The saying that “the basement is now identical to the second floor” summarizes the new social situation in the houses.”
2. The struggle for workers self-management
A key aspect of the revolutionary struggle is the struggle for economic freedom and workers self -management.
From the outset the Anarcho-Syndicalists were clear about what it would take to establish libertarian socialism.
In 1917, according to the Petrograd Union of Anarcho-syndicalist Propaganda :
“The whole expanse of Russia is now covered by an intricate network of popular organizations: soviets of peasants’, workers’ and soldiers’ deputies, industrial unions, factory committees, unions of landless peasants, etc., etc. And with each day the conviction is growing among the toiling masses that only the people themselves, through their own non-party organizations, can accomplish the task of a fundamental social and economic reconstruction.” [June 1917 “Petrograd Union of Anarcho-Syndicalist Propaganda”]

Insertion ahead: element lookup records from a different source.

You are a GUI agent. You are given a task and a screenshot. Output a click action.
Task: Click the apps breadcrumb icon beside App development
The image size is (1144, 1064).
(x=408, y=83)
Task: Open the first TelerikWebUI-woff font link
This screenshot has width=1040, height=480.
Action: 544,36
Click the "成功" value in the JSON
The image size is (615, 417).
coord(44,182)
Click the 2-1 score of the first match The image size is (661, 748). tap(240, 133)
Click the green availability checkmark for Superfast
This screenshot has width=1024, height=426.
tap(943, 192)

As Maximoff also points out:
“The idea of “workers’ control”, carried out through the Factory Committees, an idea advocated by the Anarcho-Syndicalists from the very outset of the revolution, took root among the city workers, gaining such a strong hold on them as to force its acceptance, in a distorted form, of course, by the Socialist parties. The Social Democrats and the right Social-Revolutionists twisted this idea of workers’ control into that of State control over industry, with the participation of workers, leaving enterprises in the hands of the capitalists. As for the Bolsheviks, they were quite vague about the meaning of the term “workers’ control”, leaving it undefined, and making it a handy tool of demagogic propaganda.” [Syndicalists in the Russian Revolution]
The Bolsheviks concept of “workers control” was, at best, weak kneed and “merely legalized gains the workers committee movement in Russia had already achieved through class fights during 1917.”

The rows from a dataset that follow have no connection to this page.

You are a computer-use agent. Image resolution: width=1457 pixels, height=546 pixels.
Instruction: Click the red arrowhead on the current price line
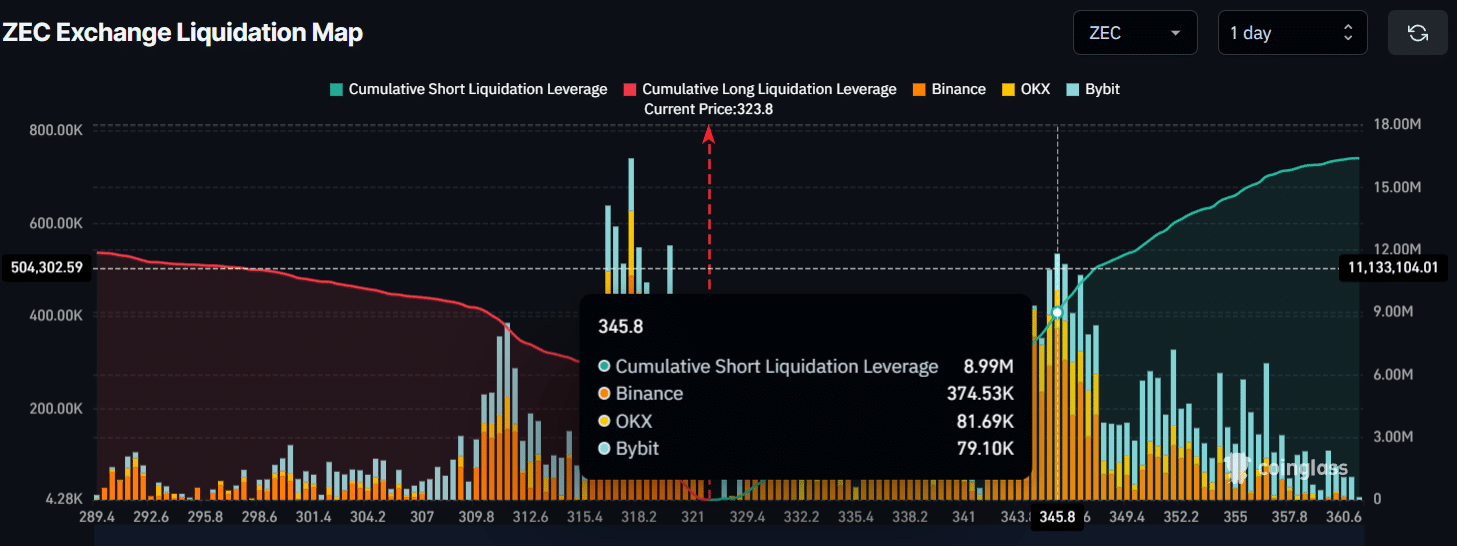[709, 134]
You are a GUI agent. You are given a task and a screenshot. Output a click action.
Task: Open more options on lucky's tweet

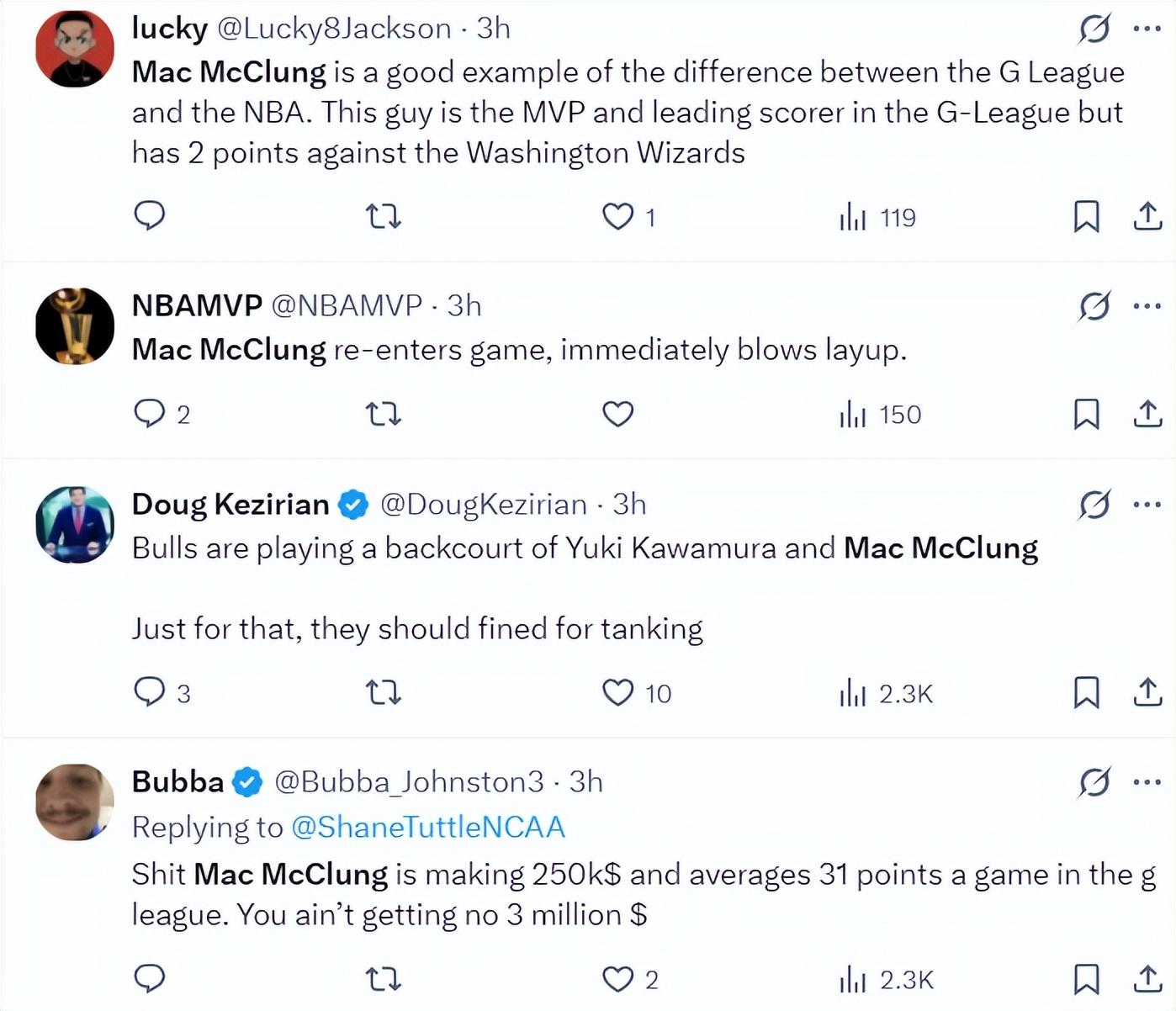tap(1147, 29)
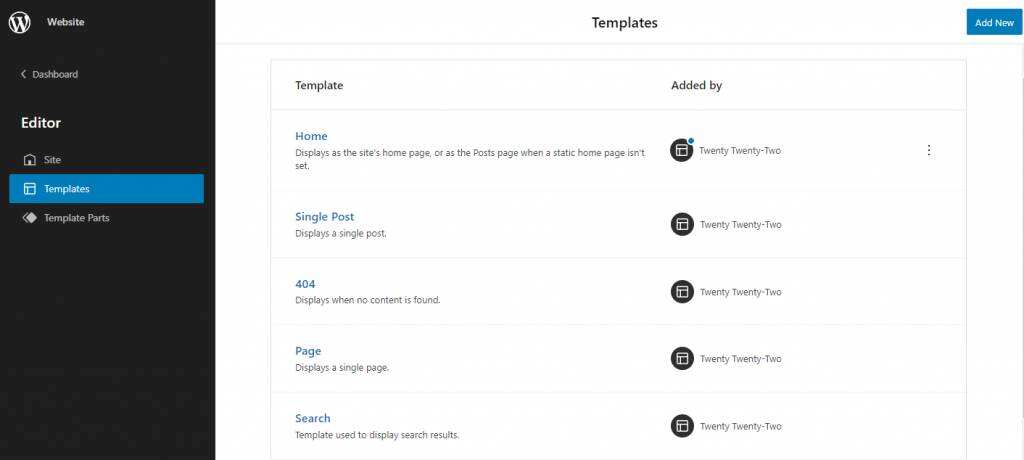Go back to Dashboard via chevron
The image size is (1024, 460).
pyautogui.click(x=24, y=74)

[“Debate with the International Socialist Organization “ By Tom Wetzel, https://zcomm.org/zblogs/debate-with-the-international-socialist- organization-by-tom-wetzel/ ]

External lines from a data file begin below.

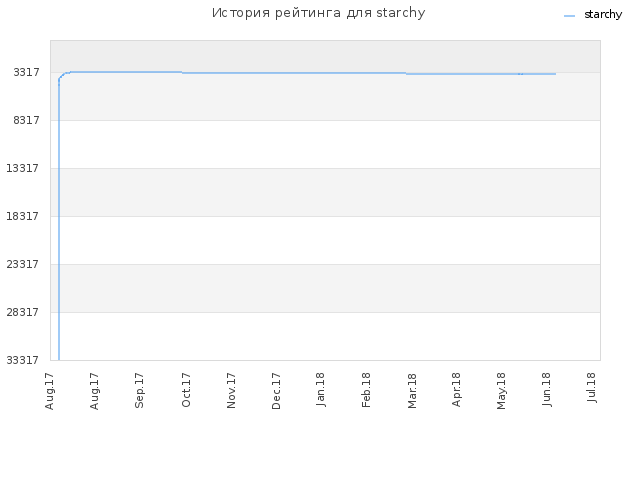640x480 pixels.
Task: Click the 33317 y-axis label
Action: [x=22, y=360]
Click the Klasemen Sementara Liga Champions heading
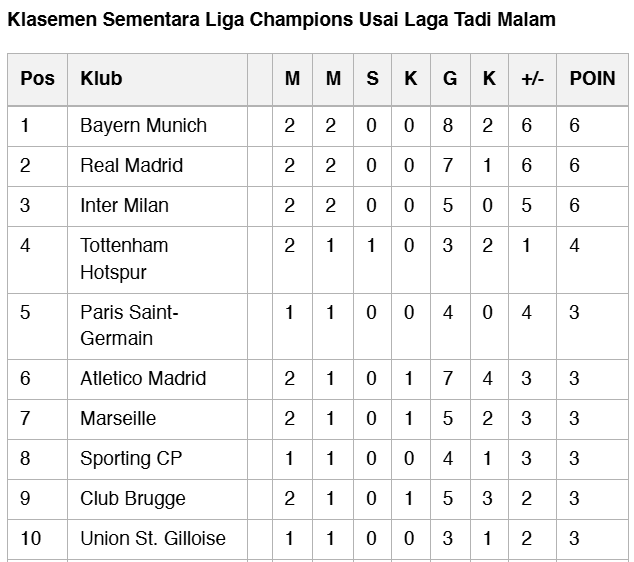The width and height of the screenshot is (634, 562). (281, 19)
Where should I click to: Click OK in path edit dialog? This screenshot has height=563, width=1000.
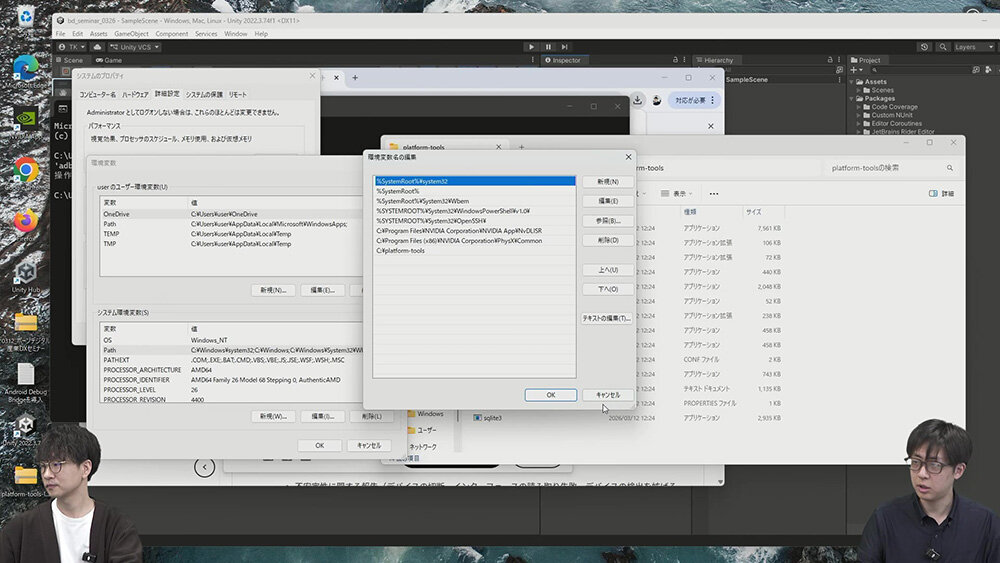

Anotherwords, The State and The Party, not the self-governing and independent non-state organizations of citizens, peasants and workers were to rule, to be in charge, to manage and control. The very antithesis of the slogan “All power to the soviets” and libertarian and grass roots oriented aims at the start of the revolution. The end of the revolutionary and constructive phase was at its end.
In drawing this to a close,
I thought Ida Mett, in her 1938 epic pamphlet “The Kronstadt Commune” put her finger on the pulse of the “socialist project”. The project of yesterday and today.
She observed that :
“The great ideological and political discussion between ‘realists’ and ‘dreamers’ between ‘scientific socialists’ and the ‘revolutionary volnitza ‘[or ‘open conference’.] was fought out, weapons in hand. It ended, in 1921, with the political and military defeat of the ‘dreamers’. But Stalin was to prove to the whole world that this defeat was also the defeat of socialism, .…”
The defeat of Kronstadt was the final defeat of what workers and citizen’s self-management might become.
Indeed.
FINALLY!
Fifty years on I continue to be inspired by the libertarian tendencies of the Russian workers, the heroic Kronstadt sailors, the Paris Commune, the Spanish collectives and other struggles, for freedom from oppression, for a socialism that is self-managed and libertarian. The creation of a new society from below.
It is in their spirit that we carry on the struggle for freedom.